Again, if you're not familiar with the recording process, this is actually a short time to record for today's standards. With the endless options available with computer recording and home recording options, bands can take years to record a collection of songs. Of the recordings I've been involved with, the less time a recording takes, the more exciting and spontaneous the end product sounds. Granted, there is a tradeoff; there's usually recording quality gained in taking more time to be more precise and detailed about the process. Best case scenario, you have musicians who are prepared and a separate producer and/or engineer who knows what they are doing and can pull a good performance from the musicians in a short period of time.

So, everything actually went really well that weekend and everything we set out to record was finished on time (Laura wasn't there that weekend, so we recorded her vocals later).

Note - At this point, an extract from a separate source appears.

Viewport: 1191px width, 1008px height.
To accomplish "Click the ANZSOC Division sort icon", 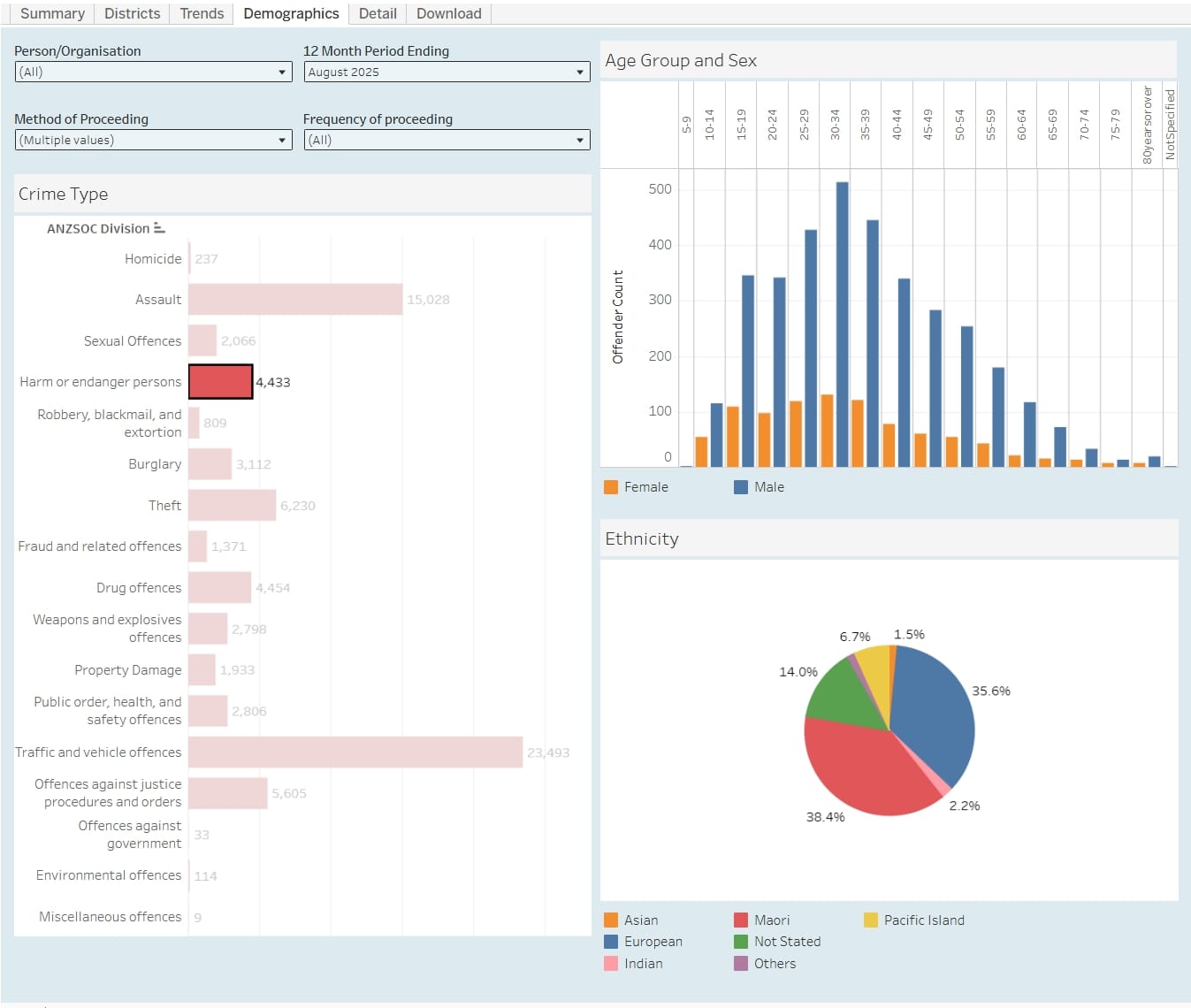I will 159,228.
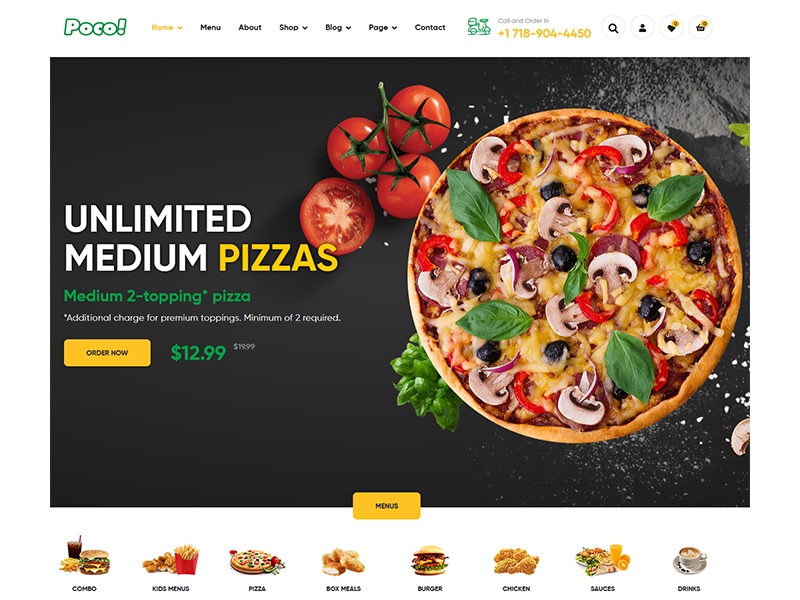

So the reason we re-recorded the vocals is, they were recorded somewhat experimentally with a ribbon microphone. Although the result was pleasant, interesting, and worked within the scope of one song, it was a very different sound than we usually get/prefer in either my studio or John's studio. Ribbon microphones tend to get more low frequency response than dynamic and condenser microphones with a diaphragm, and actually roll off (decrease above a set frequency) the high frequencies in the sound spectrum, which gave us a boxy, midrangy sound on the vocals... kind of lo-fi and cool sounding, but we wanted something more conventional. So I redid them, and it actually went really well today. 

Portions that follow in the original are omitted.